▶ [What to produce]
Count the lines in the items below that contain the string "icon", matching case exactly, and give only the number.

..........

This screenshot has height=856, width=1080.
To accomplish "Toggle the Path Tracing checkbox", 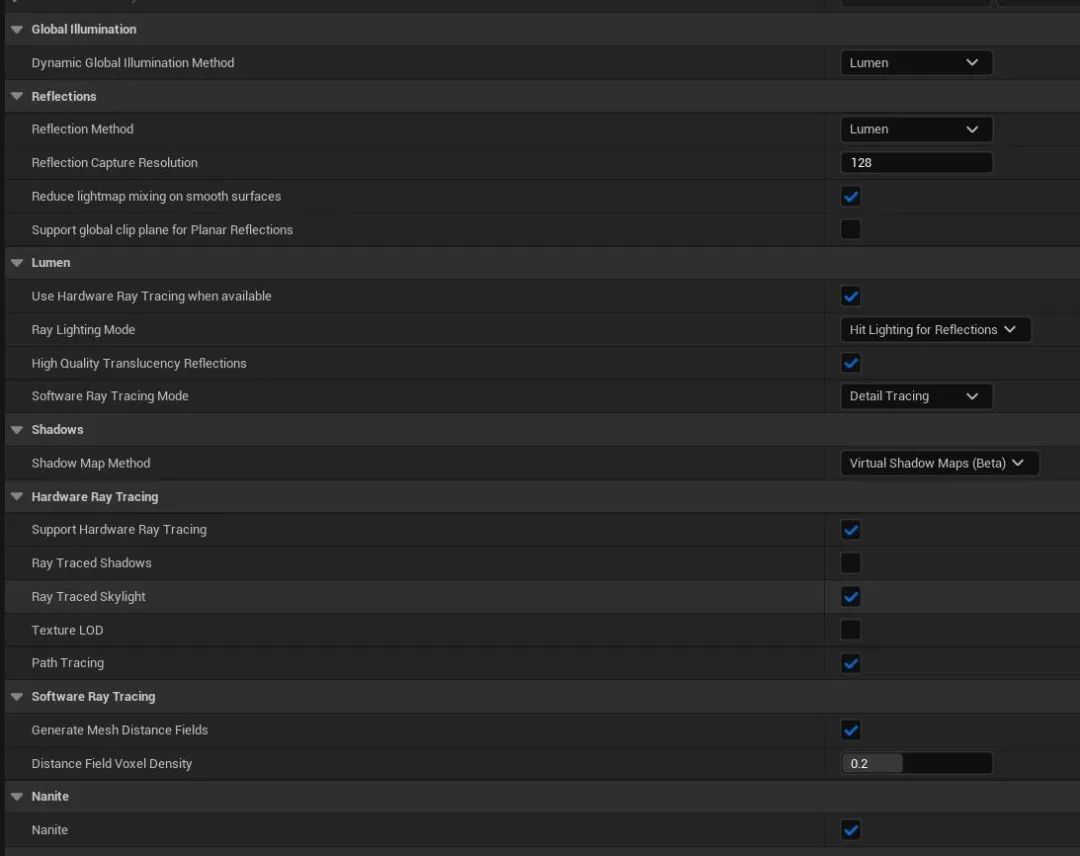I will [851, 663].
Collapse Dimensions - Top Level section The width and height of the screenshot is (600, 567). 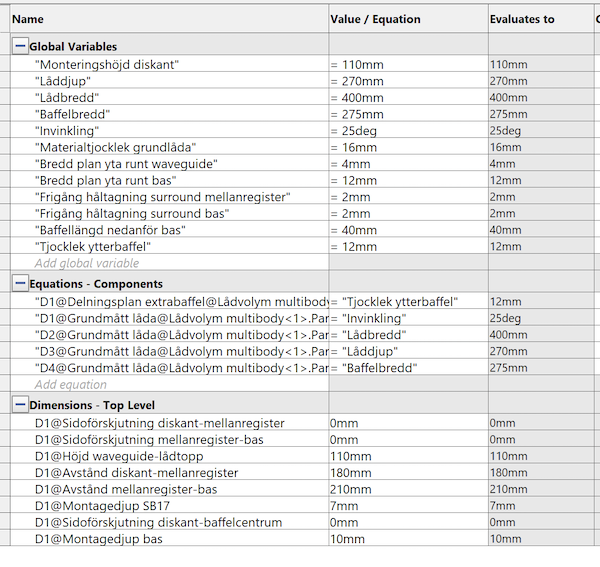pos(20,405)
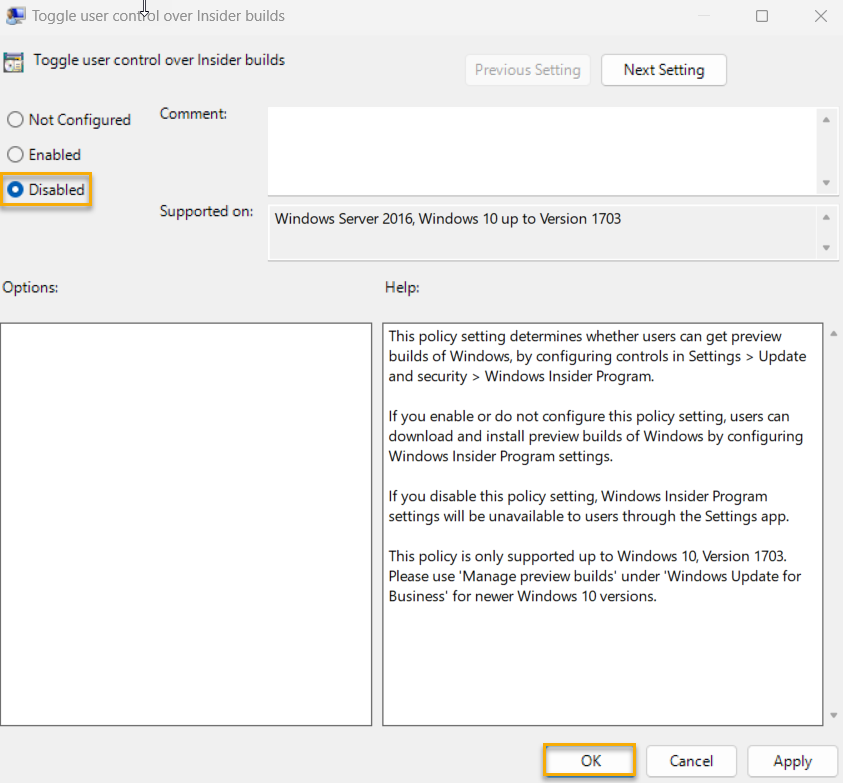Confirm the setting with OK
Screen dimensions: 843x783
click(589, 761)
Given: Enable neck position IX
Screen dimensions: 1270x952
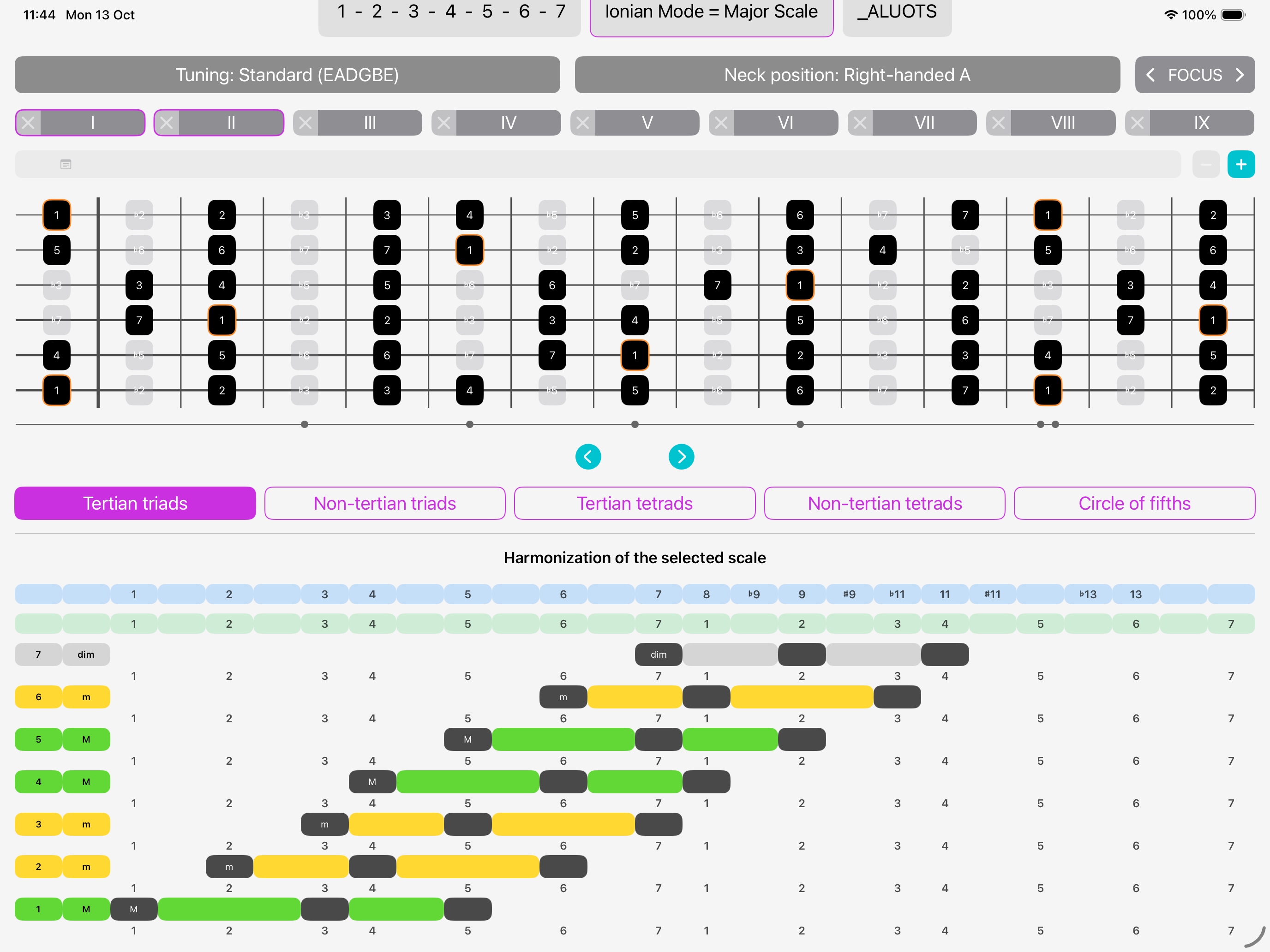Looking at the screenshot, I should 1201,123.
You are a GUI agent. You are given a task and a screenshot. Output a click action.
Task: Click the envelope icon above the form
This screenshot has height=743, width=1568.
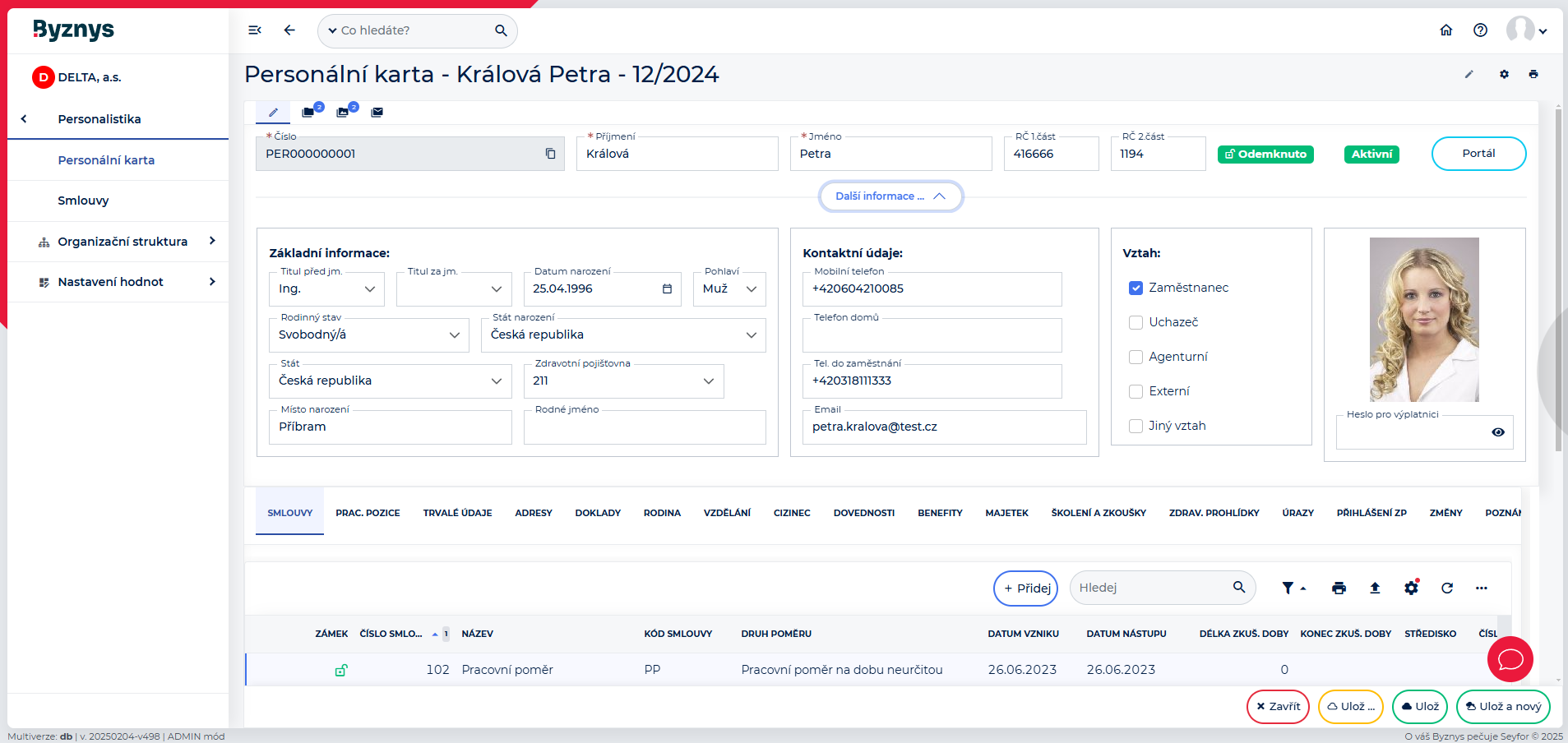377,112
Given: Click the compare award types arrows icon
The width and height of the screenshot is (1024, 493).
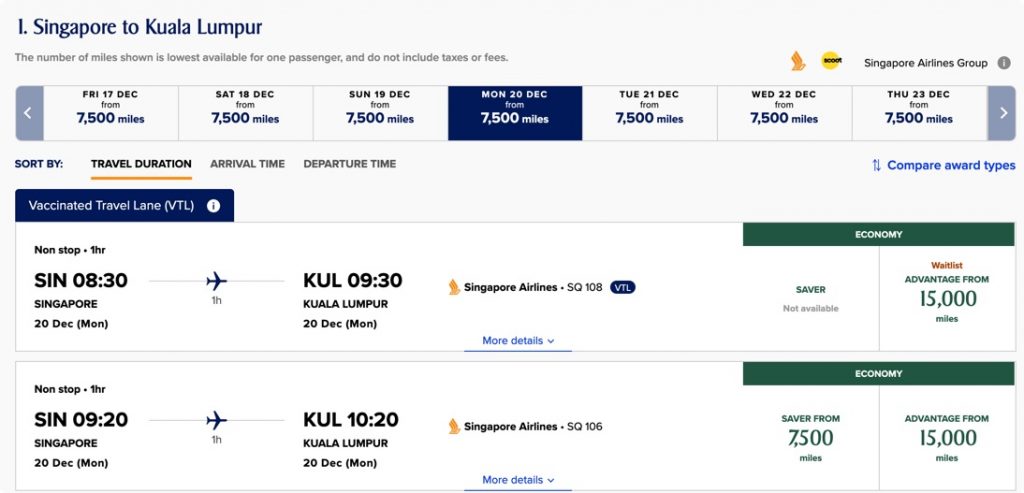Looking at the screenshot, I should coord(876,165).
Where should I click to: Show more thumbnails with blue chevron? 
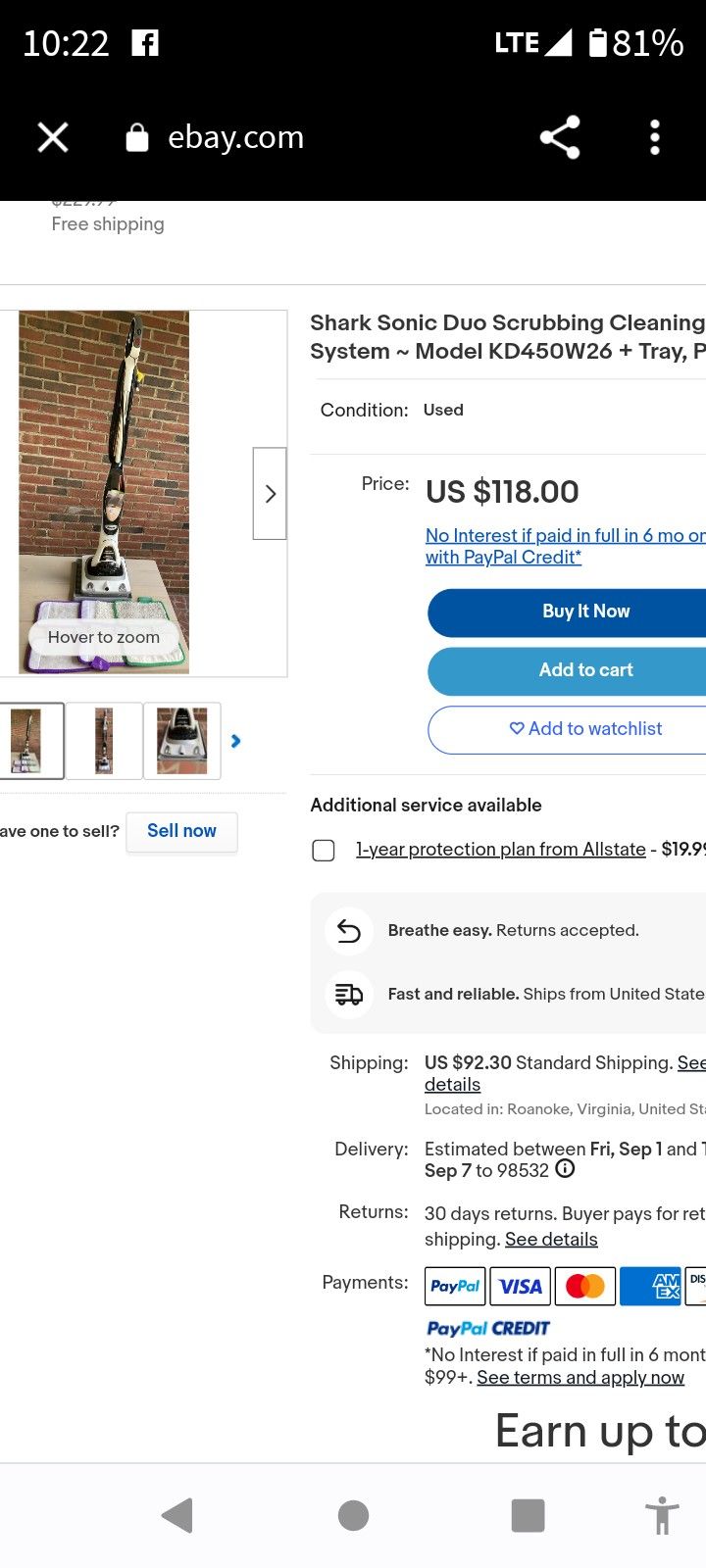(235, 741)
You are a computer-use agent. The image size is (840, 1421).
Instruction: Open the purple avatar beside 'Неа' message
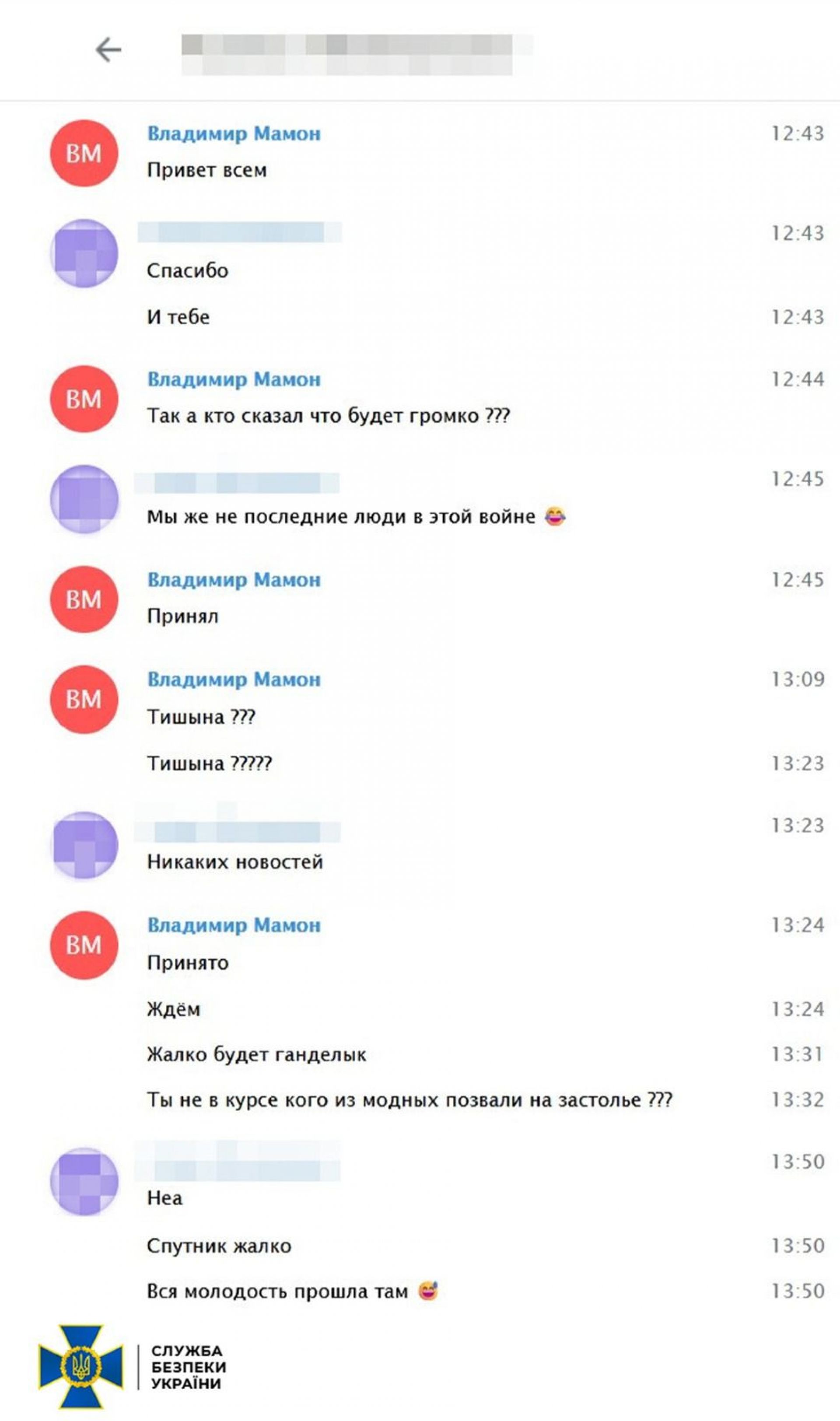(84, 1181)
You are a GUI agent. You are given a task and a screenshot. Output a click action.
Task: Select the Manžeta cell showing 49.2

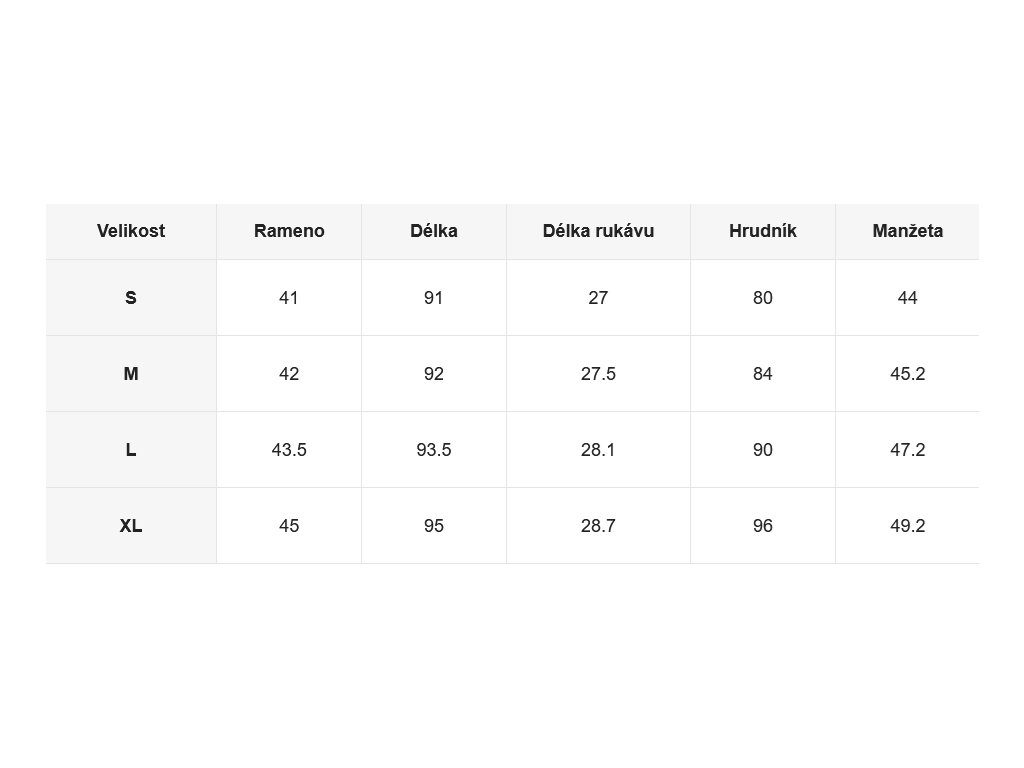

..........

▶ [Completed task]
2